- [GIVEN INSTRUCTION]
In the documentation discussion, what does the SQL standard not define for DELETE operations?

- [DOCUMENT EXTRACT]
┄┄┄┄┄┄┄┄┄┄
I am talking about the similarity between the SELECT and the UPDATE example.
I don't agree with bloating the documentation with redundant examples just
to save a user a click.

I like the idea of a link. Perhaps:

  If you need to perform a large UPDATE in batches to avoid excessive bloat,
  deadlocks or to reduce the load on the server, look at the example in <link>.

Other observations:

  @@ -234,6 +234,35 @@ DELETE FROM films
      In some cases the join style is easier to write or faster to
      execute than the sub-select style.
     </para>
  +  <para>
  +   In situations where a single operation would consume too many resources,
  +   either causing the operation to fail or negatively impacting other workloads,
  +   it may be desirable to break up a large <command>DELETE</command> into
  +   multiple separate commands. While doing this will actually increase the
  +   total amount of work performed, it can break the work into chunks that have
  +   a more acceptable impact on other workloads.  The
  +   <glossterm linkend="glossary-sql-standard">SQL standard</glossterm> does
  +   not define a <literal>LIMIT</literal> clause for <command>DELETE</command>
  +   operations, but it is possible get the equivalent functionality through the
  +   <literal>USING</literal> clause to a
  +   <link linkend="queries-with">Common Table Expression</link> which identifies
  +   a subset of rows to be deleted, locks those rows, and returns their system
  +   column <link linkend="ddl-system-columns-ctid">ctid</link> values:

I don't think that reducing the load on the server is such a great use case
that we should recommend it as "best practice" in the documentation (because,
as your patch now mentions, it doesn't reduce the overall load).

I also don't think we need a verbal description of what the following query does.
┄┄┄┄┄┄┄┄┄┄
- [Collection entries]

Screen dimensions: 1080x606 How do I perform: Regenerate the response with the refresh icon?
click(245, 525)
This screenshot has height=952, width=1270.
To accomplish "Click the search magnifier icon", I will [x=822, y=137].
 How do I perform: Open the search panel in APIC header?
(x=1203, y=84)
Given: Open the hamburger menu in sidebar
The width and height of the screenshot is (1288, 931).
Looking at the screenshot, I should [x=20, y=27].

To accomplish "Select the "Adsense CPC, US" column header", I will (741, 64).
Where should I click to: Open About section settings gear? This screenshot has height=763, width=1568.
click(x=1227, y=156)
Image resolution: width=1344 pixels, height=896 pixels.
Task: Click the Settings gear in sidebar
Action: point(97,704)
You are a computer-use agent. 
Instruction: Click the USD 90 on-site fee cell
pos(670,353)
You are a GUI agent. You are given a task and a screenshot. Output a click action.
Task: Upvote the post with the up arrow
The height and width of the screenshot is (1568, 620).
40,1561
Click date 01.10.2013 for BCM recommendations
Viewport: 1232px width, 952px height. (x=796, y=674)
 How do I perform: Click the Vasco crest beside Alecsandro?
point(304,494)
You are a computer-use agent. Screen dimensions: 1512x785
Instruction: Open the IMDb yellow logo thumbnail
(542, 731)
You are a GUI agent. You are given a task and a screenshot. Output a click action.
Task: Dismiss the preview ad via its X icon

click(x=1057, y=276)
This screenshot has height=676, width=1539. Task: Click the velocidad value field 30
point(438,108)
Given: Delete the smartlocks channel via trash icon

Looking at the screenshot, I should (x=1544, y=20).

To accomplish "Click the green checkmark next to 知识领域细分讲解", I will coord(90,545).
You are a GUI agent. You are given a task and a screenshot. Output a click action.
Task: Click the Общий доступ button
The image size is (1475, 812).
┄┄┄┄┄┄┄┄┄┄
- [FULL SOLUTION]
A LIMIT clause.